Teach fundamental clinical skills
Practical skills workshops and simulation sessions are helpful for all medical students, especially those still deciding on a specialty. Workshops introduce students to fundamental skill sets like suturing, intubation, IV placement, and ultrasound. Likewise, simulation sessions help students integrate clinical skills and understand the practice environment of the emergency department. The involvement of experienced residents is essential for making these events a success. By volunteering time through the local EMIG to facilitate workshops and simulation sessions, residents offer students a window into the specialty and also enrich their experience in third-year clinical clerkships.

Connect with students through a mentoring program
Participating in a one-on-one mentoring program is another great way for residents to help those interested in potentially matching in EM. A mentoring program allows students to gain exposure to the specialty early on through shadowing. In addition, having a resident mentor who is close to the application process is critical when the time comes for a student to apply in EM. Matching students with designated resident mentors gives them an approachable contact within the EM community; these connections can often grow into mutually beneficial collaborations and friendships.

Become a faculty advisor
Although emergency medicine is a rapidly growing specialty, the number of students matching per class remains relatively small compared to specialties such as internal medicine and surgery.

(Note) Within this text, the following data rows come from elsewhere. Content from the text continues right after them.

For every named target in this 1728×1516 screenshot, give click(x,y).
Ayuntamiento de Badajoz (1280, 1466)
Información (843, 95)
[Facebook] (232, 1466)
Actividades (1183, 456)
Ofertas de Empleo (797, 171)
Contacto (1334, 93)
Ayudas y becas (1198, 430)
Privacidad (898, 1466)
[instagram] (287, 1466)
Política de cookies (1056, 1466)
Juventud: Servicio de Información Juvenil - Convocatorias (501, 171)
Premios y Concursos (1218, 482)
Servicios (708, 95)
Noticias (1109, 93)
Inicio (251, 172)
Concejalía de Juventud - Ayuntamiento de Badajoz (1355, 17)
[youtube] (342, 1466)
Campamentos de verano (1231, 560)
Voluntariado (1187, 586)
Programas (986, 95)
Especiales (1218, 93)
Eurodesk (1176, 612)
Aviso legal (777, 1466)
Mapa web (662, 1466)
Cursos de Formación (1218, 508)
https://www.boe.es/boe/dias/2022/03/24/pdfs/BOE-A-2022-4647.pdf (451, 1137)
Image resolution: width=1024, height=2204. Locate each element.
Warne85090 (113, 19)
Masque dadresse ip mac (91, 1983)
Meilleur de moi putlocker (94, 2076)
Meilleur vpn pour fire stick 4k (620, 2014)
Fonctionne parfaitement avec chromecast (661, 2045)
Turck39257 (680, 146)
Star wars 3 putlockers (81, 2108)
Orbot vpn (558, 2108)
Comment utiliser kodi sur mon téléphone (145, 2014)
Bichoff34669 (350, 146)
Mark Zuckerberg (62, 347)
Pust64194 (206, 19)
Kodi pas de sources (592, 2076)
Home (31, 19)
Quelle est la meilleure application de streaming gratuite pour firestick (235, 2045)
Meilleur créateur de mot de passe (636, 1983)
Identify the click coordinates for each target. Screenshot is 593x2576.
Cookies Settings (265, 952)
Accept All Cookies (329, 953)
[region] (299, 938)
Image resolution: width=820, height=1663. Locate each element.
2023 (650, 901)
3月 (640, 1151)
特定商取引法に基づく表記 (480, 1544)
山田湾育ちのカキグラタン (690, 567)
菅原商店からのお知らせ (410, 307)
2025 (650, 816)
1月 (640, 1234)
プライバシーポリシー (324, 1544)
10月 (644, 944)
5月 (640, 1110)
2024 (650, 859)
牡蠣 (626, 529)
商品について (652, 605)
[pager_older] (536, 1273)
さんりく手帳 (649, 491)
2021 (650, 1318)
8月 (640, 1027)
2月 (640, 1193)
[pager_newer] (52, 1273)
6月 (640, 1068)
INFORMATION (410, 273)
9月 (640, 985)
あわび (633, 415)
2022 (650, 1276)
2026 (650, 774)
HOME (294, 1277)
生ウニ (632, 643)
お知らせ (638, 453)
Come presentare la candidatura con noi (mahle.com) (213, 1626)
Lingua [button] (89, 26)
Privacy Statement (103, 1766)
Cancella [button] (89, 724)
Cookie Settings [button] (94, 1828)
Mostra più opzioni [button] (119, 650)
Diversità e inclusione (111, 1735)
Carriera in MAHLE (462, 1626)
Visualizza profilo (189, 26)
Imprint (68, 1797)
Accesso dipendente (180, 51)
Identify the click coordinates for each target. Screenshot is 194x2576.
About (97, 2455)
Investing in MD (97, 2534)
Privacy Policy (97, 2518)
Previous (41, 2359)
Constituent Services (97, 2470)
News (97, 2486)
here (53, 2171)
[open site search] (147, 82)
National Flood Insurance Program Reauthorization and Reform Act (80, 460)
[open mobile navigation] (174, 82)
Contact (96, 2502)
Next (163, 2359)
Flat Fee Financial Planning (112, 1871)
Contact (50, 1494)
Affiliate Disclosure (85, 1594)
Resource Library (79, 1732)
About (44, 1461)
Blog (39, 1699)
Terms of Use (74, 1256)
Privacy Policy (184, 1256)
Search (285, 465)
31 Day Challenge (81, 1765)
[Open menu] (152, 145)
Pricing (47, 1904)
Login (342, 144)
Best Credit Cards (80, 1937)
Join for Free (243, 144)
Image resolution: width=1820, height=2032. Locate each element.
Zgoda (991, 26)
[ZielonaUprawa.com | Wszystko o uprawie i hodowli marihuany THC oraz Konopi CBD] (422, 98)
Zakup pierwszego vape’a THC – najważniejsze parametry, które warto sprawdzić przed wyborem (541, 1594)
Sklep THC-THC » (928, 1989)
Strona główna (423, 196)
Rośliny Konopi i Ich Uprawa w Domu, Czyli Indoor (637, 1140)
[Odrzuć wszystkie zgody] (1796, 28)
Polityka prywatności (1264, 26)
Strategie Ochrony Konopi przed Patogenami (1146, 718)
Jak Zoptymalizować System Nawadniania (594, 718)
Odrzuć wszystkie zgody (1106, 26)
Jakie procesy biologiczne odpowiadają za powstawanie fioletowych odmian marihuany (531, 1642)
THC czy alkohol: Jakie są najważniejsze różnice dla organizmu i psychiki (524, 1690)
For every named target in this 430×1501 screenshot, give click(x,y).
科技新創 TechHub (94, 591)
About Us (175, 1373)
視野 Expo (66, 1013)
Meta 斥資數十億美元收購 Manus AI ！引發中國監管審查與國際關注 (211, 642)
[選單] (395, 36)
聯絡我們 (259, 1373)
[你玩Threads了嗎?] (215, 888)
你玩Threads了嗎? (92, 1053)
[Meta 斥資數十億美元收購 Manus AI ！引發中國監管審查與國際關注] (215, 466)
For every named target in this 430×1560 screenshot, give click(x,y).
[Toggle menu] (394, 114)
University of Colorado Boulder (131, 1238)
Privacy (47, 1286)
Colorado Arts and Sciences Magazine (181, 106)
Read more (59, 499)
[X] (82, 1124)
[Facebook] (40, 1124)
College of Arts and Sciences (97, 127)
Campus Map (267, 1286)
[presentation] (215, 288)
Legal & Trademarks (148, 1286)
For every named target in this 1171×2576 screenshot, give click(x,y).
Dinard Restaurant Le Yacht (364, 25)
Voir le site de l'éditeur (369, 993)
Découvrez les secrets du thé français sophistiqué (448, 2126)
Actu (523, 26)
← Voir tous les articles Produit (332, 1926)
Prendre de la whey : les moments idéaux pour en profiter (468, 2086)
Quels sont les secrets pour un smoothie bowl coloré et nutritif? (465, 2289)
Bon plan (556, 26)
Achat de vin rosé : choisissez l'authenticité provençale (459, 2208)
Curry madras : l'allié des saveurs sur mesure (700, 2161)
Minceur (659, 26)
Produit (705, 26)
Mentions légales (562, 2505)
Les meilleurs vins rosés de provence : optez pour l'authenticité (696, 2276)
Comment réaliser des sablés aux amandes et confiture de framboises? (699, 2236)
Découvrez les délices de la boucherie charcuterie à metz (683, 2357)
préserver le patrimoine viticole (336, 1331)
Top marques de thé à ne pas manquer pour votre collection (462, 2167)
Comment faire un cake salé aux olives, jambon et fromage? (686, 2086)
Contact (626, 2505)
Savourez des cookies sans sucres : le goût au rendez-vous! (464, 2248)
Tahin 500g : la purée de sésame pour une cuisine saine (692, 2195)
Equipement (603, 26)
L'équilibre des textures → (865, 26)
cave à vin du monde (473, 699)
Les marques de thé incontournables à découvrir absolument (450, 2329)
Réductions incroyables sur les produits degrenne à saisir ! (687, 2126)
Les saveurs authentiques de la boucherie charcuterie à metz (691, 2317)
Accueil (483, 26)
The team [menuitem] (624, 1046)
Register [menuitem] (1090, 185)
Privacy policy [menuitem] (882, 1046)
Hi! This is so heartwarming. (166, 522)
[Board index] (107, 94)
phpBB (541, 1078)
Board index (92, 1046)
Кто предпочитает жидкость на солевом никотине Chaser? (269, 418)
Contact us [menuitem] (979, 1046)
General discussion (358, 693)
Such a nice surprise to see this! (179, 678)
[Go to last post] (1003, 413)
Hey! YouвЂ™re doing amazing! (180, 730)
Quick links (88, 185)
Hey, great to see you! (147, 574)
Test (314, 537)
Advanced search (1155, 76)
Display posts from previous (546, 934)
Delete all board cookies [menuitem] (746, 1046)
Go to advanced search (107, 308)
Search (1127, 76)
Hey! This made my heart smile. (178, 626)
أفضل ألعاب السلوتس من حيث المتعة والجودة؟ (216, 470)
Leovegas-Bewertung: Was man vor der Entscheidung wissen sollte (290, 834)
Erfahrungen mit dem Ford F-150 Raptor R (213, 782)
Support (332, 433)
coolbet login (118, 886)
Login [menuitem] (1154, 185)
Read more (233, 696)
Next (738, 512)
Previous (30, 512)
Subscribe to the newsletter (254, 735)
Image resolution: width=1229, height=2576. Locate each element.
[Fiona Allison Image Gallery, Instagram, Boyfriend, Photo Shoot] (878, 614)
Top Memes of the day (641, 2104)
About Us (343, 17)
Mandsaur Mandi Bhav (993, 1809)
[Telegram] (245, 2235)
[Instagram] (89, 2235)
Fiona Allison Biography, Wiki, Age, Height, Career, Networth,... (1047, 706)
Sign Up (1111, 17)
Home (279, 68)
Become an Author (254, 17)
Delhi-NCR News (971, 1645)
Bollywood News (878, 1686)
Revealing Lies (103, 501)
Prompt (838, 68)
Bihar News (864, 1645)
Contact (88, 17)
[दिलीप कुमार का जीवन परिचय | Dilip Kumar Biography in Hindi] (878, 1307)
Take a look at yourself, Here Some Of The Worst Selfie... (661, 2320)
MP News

In addition, as a younger specialty, emergency medicine may not have as many faculty in medical school advising positions.

As a result, students may find it comparatively more challenging to reach out and connect with EM faculty. By becoming involved in the medical school community as advisors, faculty can provide a valuable resource to students, teaching them about the clinical practice environment, directing them towards research opportunities, and modeling the varied career paths available to physicians in the field.

Lead an EMIG
One of the most signi­ficant contributions a resident or faculty member can make is to serve as the primary advisor to an EMIG. An EMIG advisor acts as a crucial point of contact for students involved in the group and assists in planning events, securing speakers, recruiting residents for talks, organizing skills workshops and mentoring programs, and connecting students with faculty for research opportunities and advising. EMIG advisors also act as a resource for students by providing advice on careers, fellowship options, and the residency application and interview process. Those physicians who have the commitment to teaching and the time to devote to being an EMIG advisor will provide students with an incredibly important connection to resources and advice on emergency medicine.

The time and thoughtful guidance that EM residents and faculty give students through participation in EMIGs is invaluable when students are choosing their medical specialty. All emergency medicine physicians should consider becoming involved in some way with their local interest group.